Carvel Closes For Reasons Unknown (Commence: Wild Speculation)
I took my daughter to the dentist today. When we left the dentist’s office, which was across from the Warner Theater, she remarked sadly that she couldn’t believe that Carvel Ice Cream had closed. I explained to her that its business location wasn’t particularly good, especially after the closure of the theater itself. She accepted this and moved on, as kids do, but I thought back to what I knew of the theater’s closure, and I got relatively angry, not because I was fond of Carvel, but because I loved the theater.
The story that floated around at the time of the Warner’s closure was that it had been brought to its knees by fire safety violations reported by a city inspector.

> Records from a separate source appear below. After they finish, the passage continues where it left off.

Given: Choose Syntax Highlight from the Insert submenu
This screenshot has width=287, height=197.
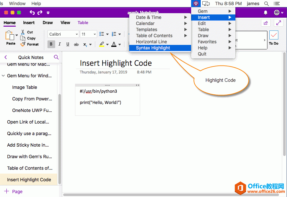Looking at the screenshot, I should point(153,48).
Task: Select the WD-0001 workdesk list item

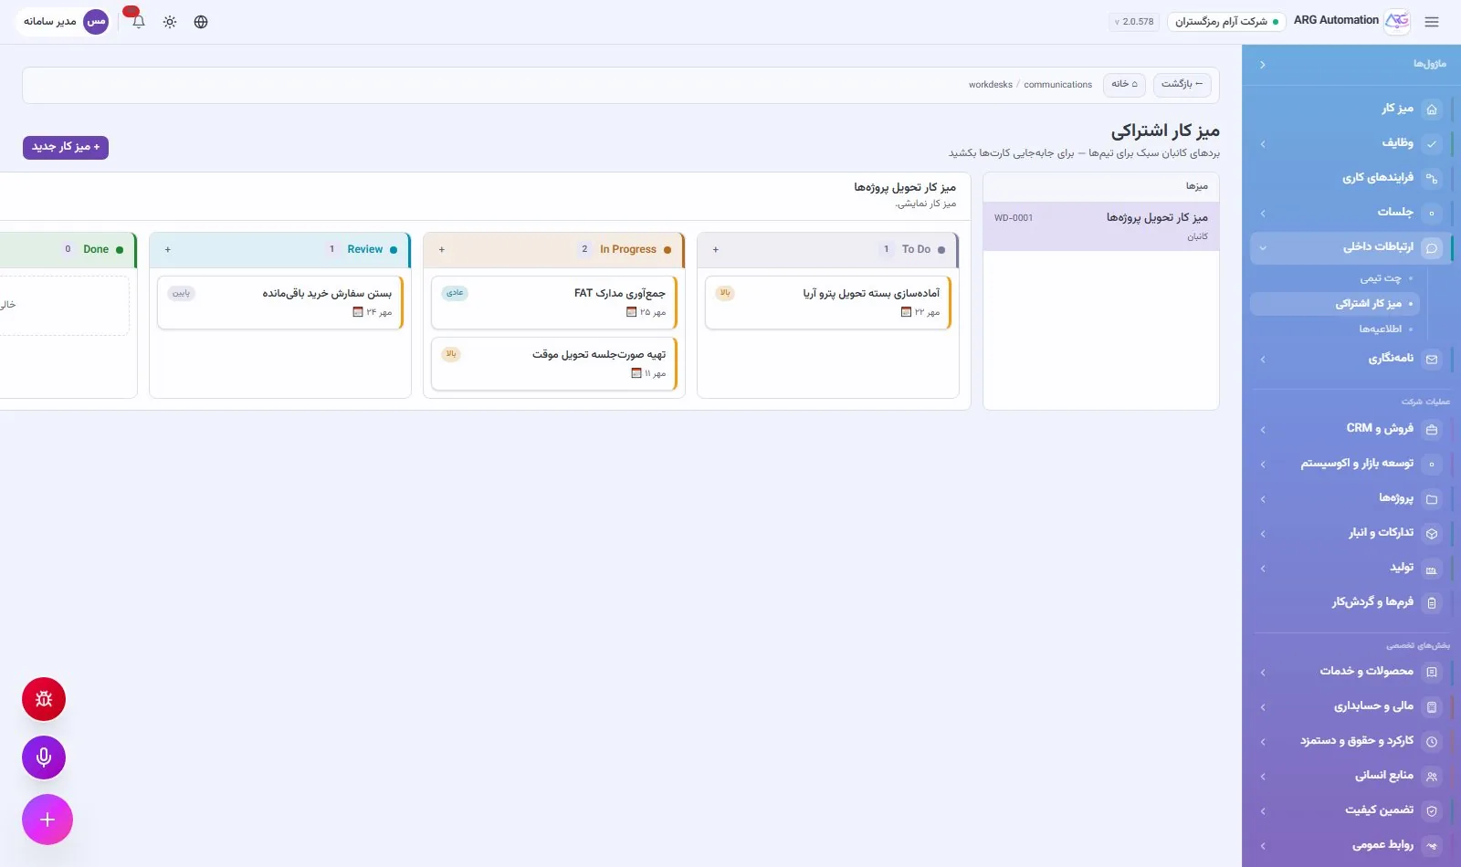Action: 1101,226
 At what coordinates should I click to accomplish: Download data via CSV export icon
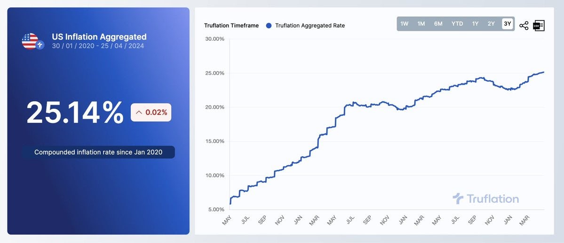tap(539, 25)
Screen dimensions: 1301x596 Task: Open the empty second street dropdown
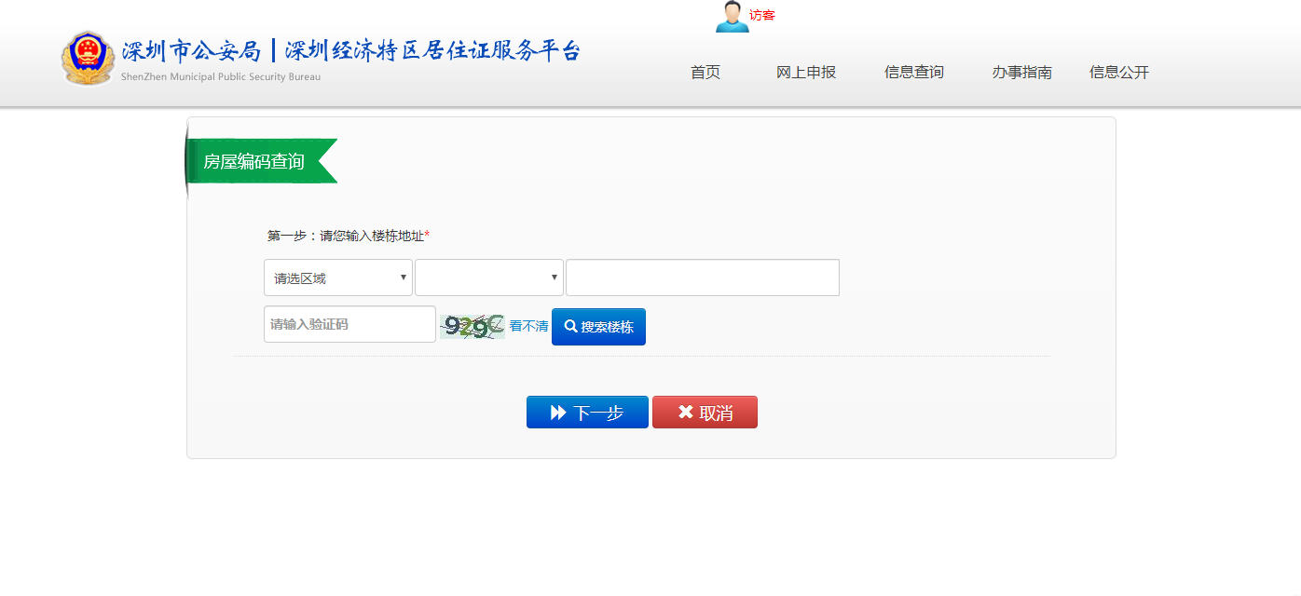489,278
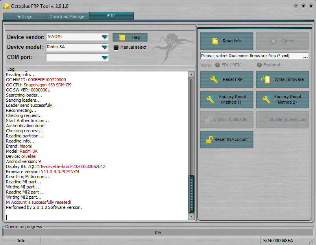Open the COM port dropdown list
The height and width of the screenshot is (245, 316).
[x=105, y=58]
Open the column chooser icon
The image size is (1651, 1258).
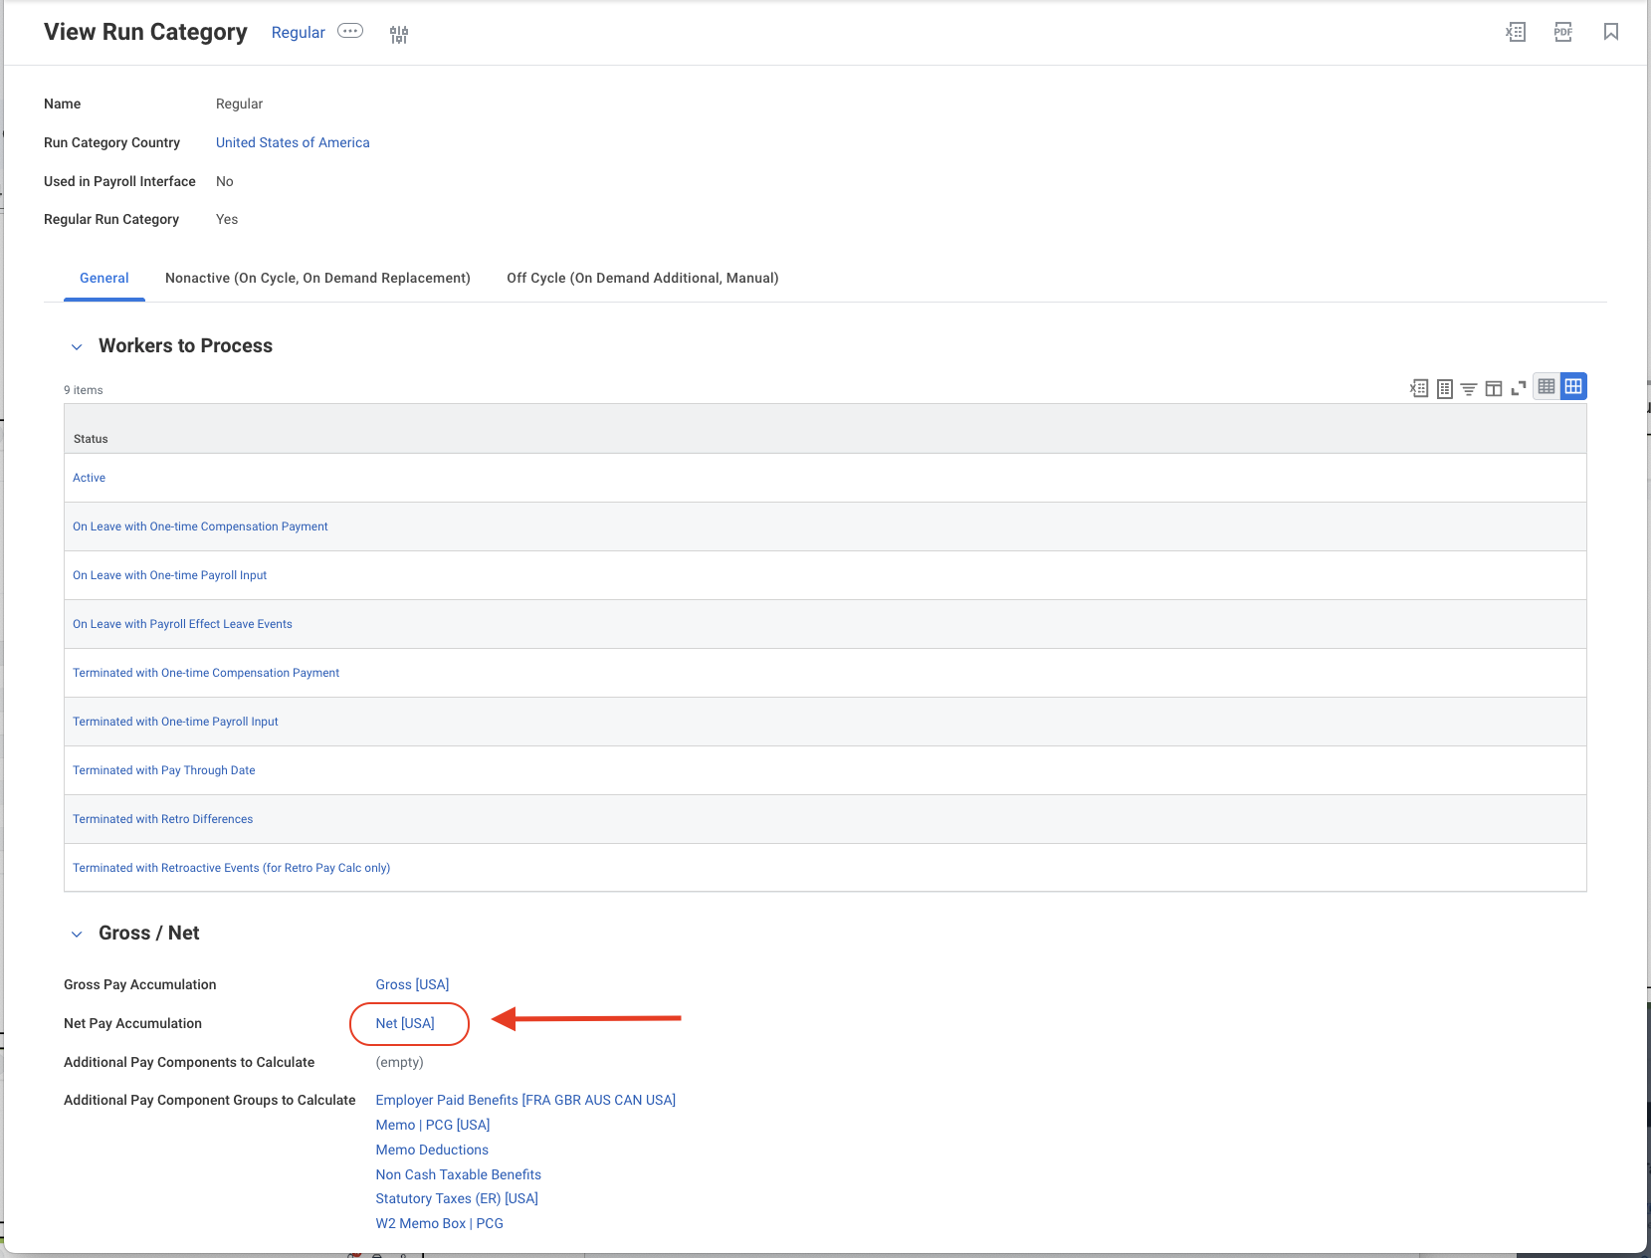(1494, 388)
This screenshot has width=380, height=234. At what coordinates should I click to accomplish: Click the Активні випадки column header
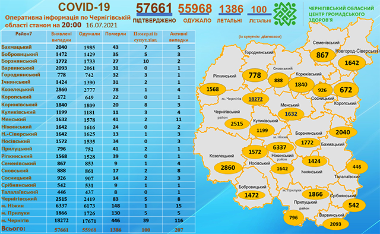coord(179,37)
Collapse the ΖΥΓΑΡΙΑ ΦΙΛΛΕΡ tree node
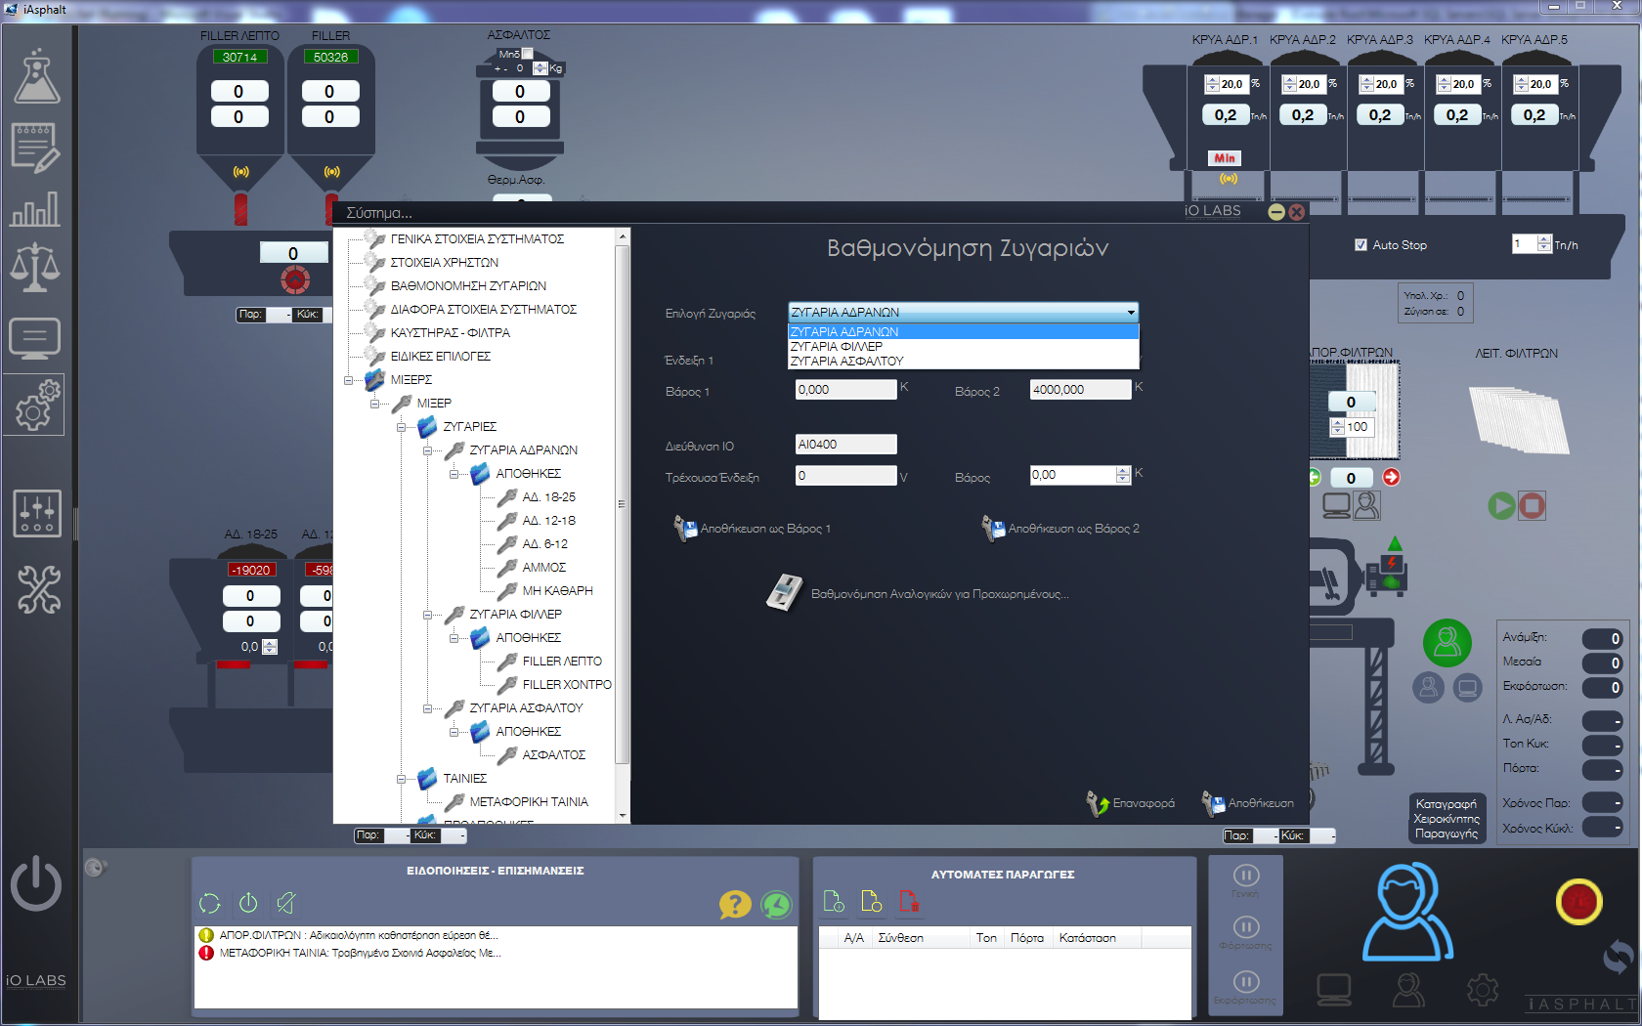The height and width of the screenshot is (1026, 1642). click(428, 615)
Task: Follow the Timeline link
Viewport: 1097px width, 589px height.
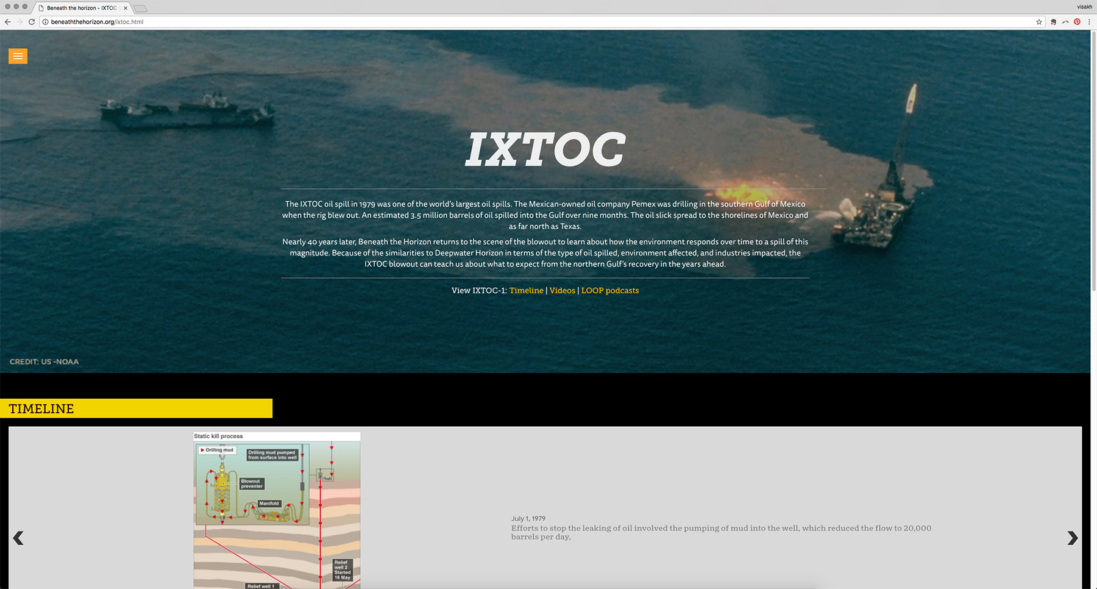Action: coord(526,290)
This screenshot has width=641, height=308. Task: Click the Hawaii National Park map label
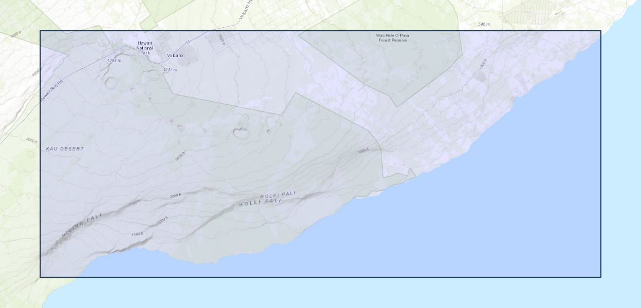[144, 48]
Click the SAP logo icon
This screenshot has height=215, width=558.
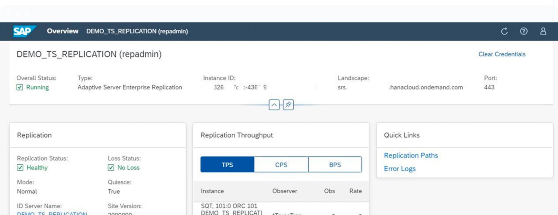coord(24,31)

Because the repairs necessary to bring the building into code were so expensive, the theater’s owners chose instead to simply walk away, putting the building up for lease to somebody willing to pay the money it would take to get the doors open again, thus creating an incredible amount of front-end cost. What we’re left with is the following grim reality: the Warner Theater is unlikely to ever re-open.
I’ve heard a different version of the same story. In this version, one of the city’s fire inspectors went to the theater to see a movie and, while there, walked into the theater’s offices. The kids working behind the counter at the theater told him repeatedly that he wasn’t allowed into the theater’s office. He repeatedly refused to identify himself, staying to poke around, and allegedly getting incredibly offended that anybody would dare question his presence anywhere. The next day, he came back for an official inspection, and punished those kids behind the counter for doing their job by documenting fixes so expensive that it drove the theater out of business.
Perhaps the first the version is true. Perhaps the second version is true. In the end, it doesn’t really matter, because the theater was killed and now the business attached the theater has gone down. In other words, instead of having an attraction to bring people downtown, the city’s inspectors decided that it would be a better idea if the area was vacant and abandoned. Good plan guys.
I am biased of course. I loved the Warner Theater. I loved watching movies there as a child. I loved “watching” movies there as a teenager. I loved watching movies there as an adult. And although the building was old and creaky, I don’t ever remember sitting inside it, thinking to myself, “I am in grave danger.” But that fire inspector did. He is the expert of course but one has to wonder what changed, because I remember that building as a child and as a teenager and I don’t remember it being any different than it had been for years on the day that it closed. Surely fire inspectors had been there before. Surely fire inspectors had signed off on that building before. This is the tripping point for me, the point where it becomes very easy to imagine that a fire inspector settled a score against the theater rather than a fire inspector heretofore undiscovered piles of gasoline soaked rags placed below every electrical socket.
At the end of the day, I am left with this one question: what was really accomplished by closing that theater? And how did anybody benefit from it? The answers to both questions, as of right now, is that nothing was accomplished and nobody benefited. As I said: good plan guys.
High Street and Pleasant Street, downtown. That’s the Brock, Reed, and Wade Building there on the corner. The spire on the corner building is gone, sadly, lost to a fire several years ago, but generally, this corner is remarkably similar to what it looked like 100 or more years ago. The historical photographs were taken, in sequential order, in (1)1926, (2)1940-1950, (3)1940-1950, and (4)1965
(The photos, as always, come courtesy of West Virginia History On View.)
This is High Street, obviously. The top shot is from this morning. The second shot is from 1900; the image on the left is from roughly the same place as all of the others. The paving image is from 1923, then a 1961 snowstorm, then a nightime shot from 1966.
I am horrendously bad at matching angles apparently. The first photo was taken in 1920; there is a house beside the building housing the Pita Pit. The second photo was taken this morning.
Also worth noting: streetlights in 1920 were cooler than that streetlights in 2013.
(Photo courtesy of West Virginia History On View.)
I’ll stop with the relentless hammering of the High Street and Fayette Street corner. I’ve now got it covered from three separate angles, although all three captured different views of the area. I also like how little has changed. With the exception of the huge tree beside the old Masonic Building, everything appears to be entirely the same architecturally. The top photo was from 1930; the second photo from last week. That’s 83ish years and little change. Buildings were built to last apparently.
(Photos courtesy of West Virginia History On View.)
This, obviously, is the corner of High Street and Walnut Street, diagonally across from BW-3. The first photograph - which features the city’s old streetcar wires - was taken in 1910; the second one last weekend.
As with so many of the photographs posted here, there is so little that has changed. The building on the left (at one point called The Phillips Building) and its bizarre side growth are still there. So are the buildings further down the road, including the Dering Building.
Not everything’s the same. The first building’s first floor windows have been bricked over sadly. All of the balconies are missing. Most importantly, the houses past the Dering Building are all missing; that used to be a place that people lived. Now it’s a place where we park.